Paul Carpenter wrote:

> Noob wrote:
>
>> [ NB: CROSS-POSTED to comp.arch, comp.arch.embedded, comp.programming ]
>> [ Followup-To: set to comp.programming ]
>>
>> I imagine the following problem has been efficiently solved
>> over a million times in the past.
>>
>> I need to rotate a picture clockwise 90 degrees.
>>
>> Conceptually, my picture is represented by a matrix
>> (W columns, H rows) of pixels, with each pixel
>> represented by 3 octets.
>>
>> pixel original_picture[W][H];
>> pixel rotated_picture[H][W];
>>
>> At the implementation level, I'm dealing with 1D integer arrays.
>>
>> int src[W*H*3];
>> int dest[W*H*3];

I made a mistake. I meant to write
uint8_t src[W*H*3];
uint8_t dest[W*H*3];

> So you have an array of ints (undetermined width) and a lot of them
> as a block of memory.
>
> Why int for octets?

You're right. I meant uint8_t not int.

>> Conceptually, the rotation operation comes down to
>>
>> rotated_picture[j][H-1-i] = original_picture[i][j]
>
> At this point, I went where does H come from?

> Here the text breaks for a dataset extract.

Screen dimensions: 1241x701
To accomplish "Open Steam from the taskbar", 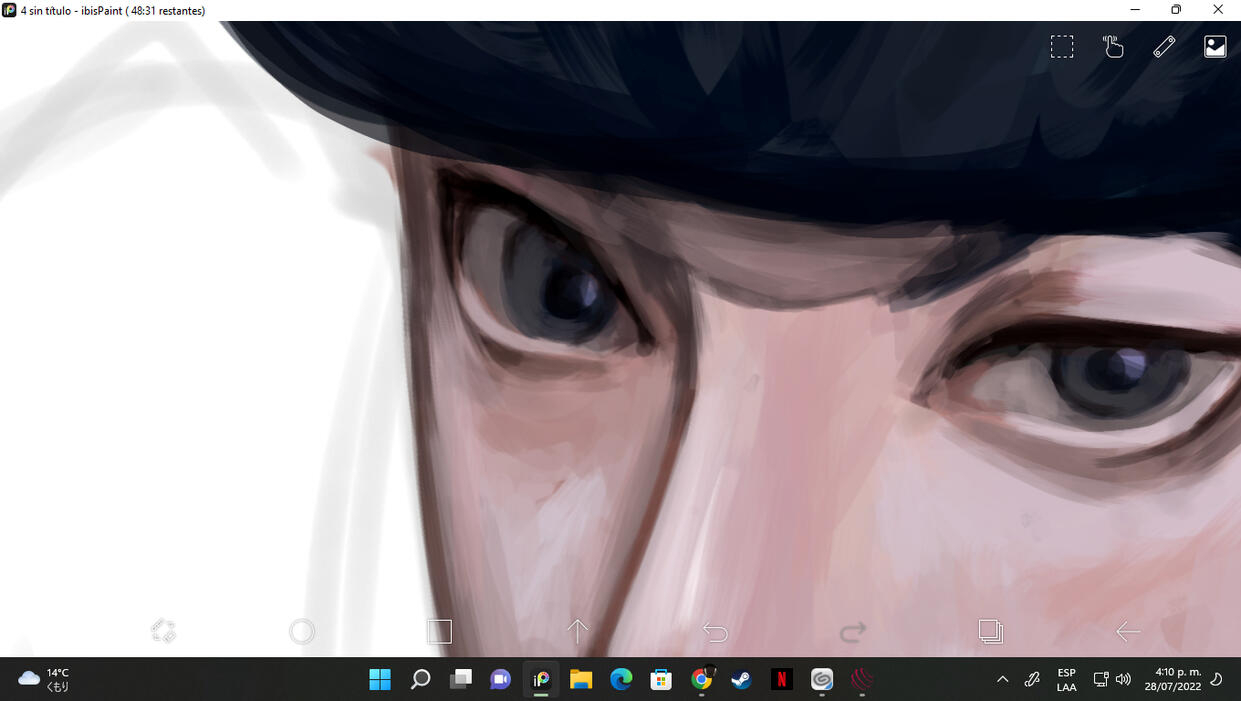I will [x=741, y=680].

I'm not sure I understand what you mean.

I was trying to describe the algorithm at a slightly higher level.

pixel original_picture[W][H];
pixel rotated_picture[H][W];
for (i = 0; i < H; ++i)
for (j = 0; j < W; ++j)
rotated_picture[j][H-1-i] = original_picture[i][j]

There is perhaps a better (clearer) way to express the algorithm?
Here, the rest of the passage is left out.